- _Exercícios_
**1)** Segundo o trecho sobre o cessar-fogo em Gaza, quantas crianças estavam entre os palestinos mortos no período citado?
**2)** De acordo com o trecho sobre o cessar-fogo em Gaza, por que ser o Golias da história foi também a grande derrota de Israel? Responda em uma a três frases.
**3)** Cite literalmente o trecho sobre o cessar-fogo em Gaza entre "Qual a natureza" e "com sua terra.", inclusive.

- _Trecho da página_

■ ■ ■ ■ ■ ■ ■

O começo do cessar-fogo após quase 500 dias de derrotas para Israel

Criança amputada vivendo em abrigo na Cidade de Gaza, Gaza, tem aula de violino , em 25 de agosto de 2024 [Hassan Jedi/ Agência Anadolu]

Qual a natureza de um governo que negocia a paz enquanto derrama o sangue do interlocutor? A violência do massacre  que deixou mais de uma centena de palestinos mortos, entre eles 35 crianças, desde a coletiva de imprensa em que o Catar anunciou o acordo de cessar-fogo, na quarta-feira (15), até seu início efetivo neste domingo (19) não acobertou o fracasso israelense na tentativa de sobrepujar o povo de Gaza pela força. É mundialmente sabido que Israel concentra o poderio armado dos EUA e aliados e que não tem limites no seu uso genocida. Mas ser o Golias da história foi também  sua grande derrota, ao ser vencido pela resiliência de um povo sem estado, sem exército e despojado de tudo que não seja a dignidade e o vínculo com sua terra.

■ ■ ■ ■ ■ ■ ■

- _Material fornecido_
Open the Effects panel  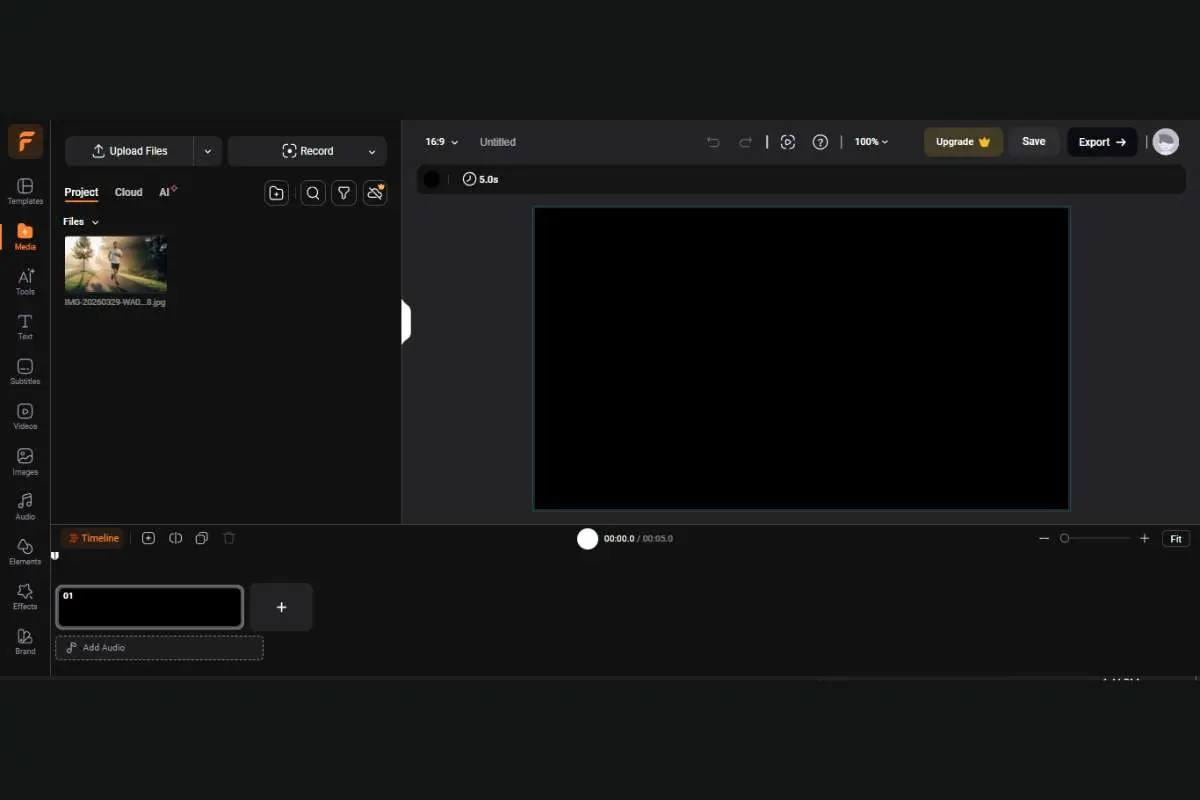(24, 596)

■ ■ ■ ■ ■ ■ ■

- _Resultados esperados_
**1)** 35 crianças.

**2)** Porque Israel foi vencido pela resiliência de um povo sem estado e sem exército. Esse povo estava despojado de tudo, menos da dignidade e do vínculo com sua terra.

**3)**
Qual a natureza de um governo que negocia a paz enquanto derrama o sangue do interlocutor? A violência do massacre  que deixou mais de uma centena de palestinos mortos, entre eles 35 crianças, desde a coletiva de imprensa em que o Catar anunciou o acordo de cessar-fogo, na quarta-feira (15), até seu início efetivo neste domingo (19) não acobertou o fracasso israelense na tentativa de sobrepujar o povo de Gaza pela força. É mundialmente sabido que Israel concentra o poderio armado dos EUA e aliados e que não tem limites no seu uso genocida. Mas ser o Golias da história foi também  sua grande derrota, ao ser vencido pela resiliência de um povo sem estado, sem exército e despojado de tudo que não seja a dignidade e o vínculo com sua terra.